The purpose of this column isn’t to put down the school. I don’t know what the purpose is, but that isn’t it. And I certainly don’t mean to put down Jodi, even if she did refuse to go out with me one night under the guise that she had to baby-sit and I still have not recovered from the emotional trauma of having the first girl I ever asked out say “no.” But when you’re an aspiring journalist, you tend to notice things that maybe normal people don’t notice, like how the 400’s, which have been at Elsinore for 10 years, still don’t have an intercom system, which means you can’t hear the bells when you’re out there, or the announcements for that matter, which some people are kind of grateful for.

At any rate, maybe Jodi’s right — maybe the external, superficial things are more important. It doesn’t matter.

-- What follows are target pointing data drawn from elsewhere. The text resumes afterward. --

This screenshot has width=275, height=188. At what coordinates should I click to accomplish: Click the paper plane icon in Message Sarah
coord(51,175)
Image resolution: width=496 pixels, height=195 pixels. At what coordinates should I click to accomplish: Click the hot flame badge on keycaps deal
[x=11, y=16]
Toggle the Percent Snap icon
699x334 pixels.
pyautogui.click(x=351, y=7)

My 850 words are up.

Along with being moved to the editorial page (mentioned in conjunction with the last column), my column now had another change: the editor wanted it longer. He said about 850 words a week. I wrote this column that long -- then, ironically, he had to cut out the first paragraph, where I talk about it being longer, to make it short enough to fit. He had apparently mis-calculated how long the column needed to be.

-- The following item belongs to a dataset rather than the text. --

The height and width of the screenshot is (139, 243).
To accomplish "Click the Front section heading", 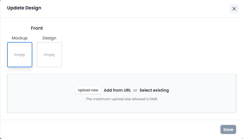I will coord(37,28).
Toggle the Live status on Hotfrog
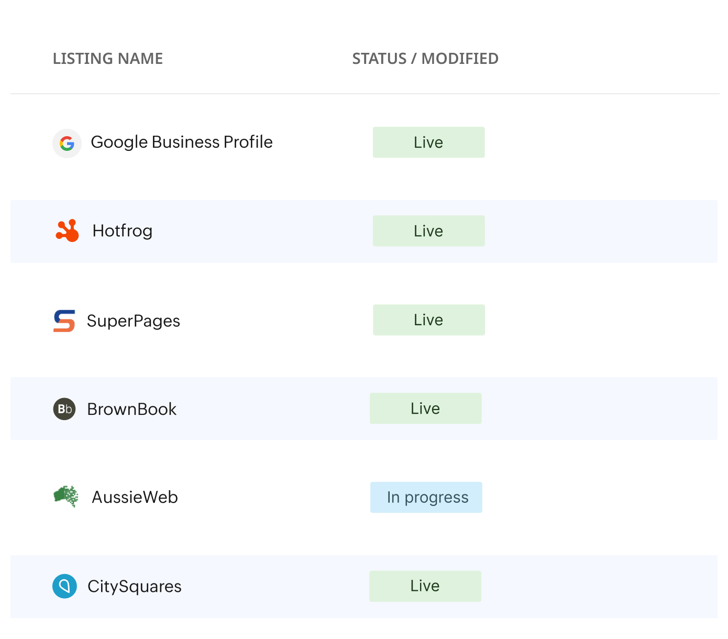Screen dimensions: 728x639 pyautogui.click(x=428, y=230)
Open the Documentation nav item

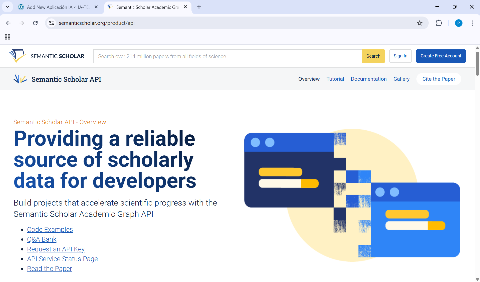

This was also the first week that my photo accompanied the column. The photo we took was actually very funny, though you may not realize it. It was of me looking off to the side, with my hand to my chin, looking very wise and ponderous. The joke is that it was a parody of the photo that accompanied Ray Erlenborn's column, which ran right above mine on the page. If you saw them together, which readers did every week, you would see just why it's so dang funny.

My photo ran for one week, at which point it got lost for two weeks, and they ran a generic silhouette instead. We took a new photo, which ran for one week, at which point they found the first one. That lasted a week, at which point it got permanently lost (until it re-surfaced again six months later). They ran the silhouette again for a week, then took a new photo of me staring at the camera, bug-eyed. This lasted quite a while, though they could never settle on a size. Some weeks you could see most of the upper half of my body; other weeks, it was pretty much just my eyes and nose. I liked the old "ponderous" photo, so we took another one, but that only lasted a couple weeks, at which point they went back to the bug-eyes for a while, and then they found the original ponderous one again. They used that one almost exclusively for the rest of the time I wrote for them, except for one purposely-goofy one we used just for one week, just for fun, and except for another time, when they put the box there but forgot to put my photo in it (prompting one reader to write in that it was the "best picture of (me) yet!"). We took a new picture just before I left for BYU; they used that for the three or four columns I wrote from BYU before the paper went out of business. And there you have it -- the photographic history of Eric D. Snider.

As for this column: pretty decent, I think. I made a few valid points, came off as pretty sarcastic even though you were kind of forced to agree with me, and made a few nice little jokes, although even I'm kind of shocked at the "accidental pregnancies" line. (When I pieced together a home-made book of my first 25 columns, I changed it to "gunshot victims," even though it had said "accidental pregnancies" in the paper.)

You wouldn't get the reference to Vick Knight, but trust me, how was quite the gadabout. I honestly don't know what he did for a living, but he was everywhere. He was on the school board, had a talk show on the local cable channel, and always played Santa Claus at elementary school functions. He was an author, sort of, and was probably involved in real estate somehow, too. My guidance counselor told me that after this column ran, Vick Knight called him, wanting to arrange a meeting with me, but we never did. I think he was flattered that I considered him omnipresent. "Annoying" was more like it, but "omnipresent" sounded better.

Also in this column, near the end -- the first of many references to the pathetic nature of my life, socially speaking. I really had asked Jodi out, and she really had been busy. Man, that was tough. I think I got over it, though, eventually.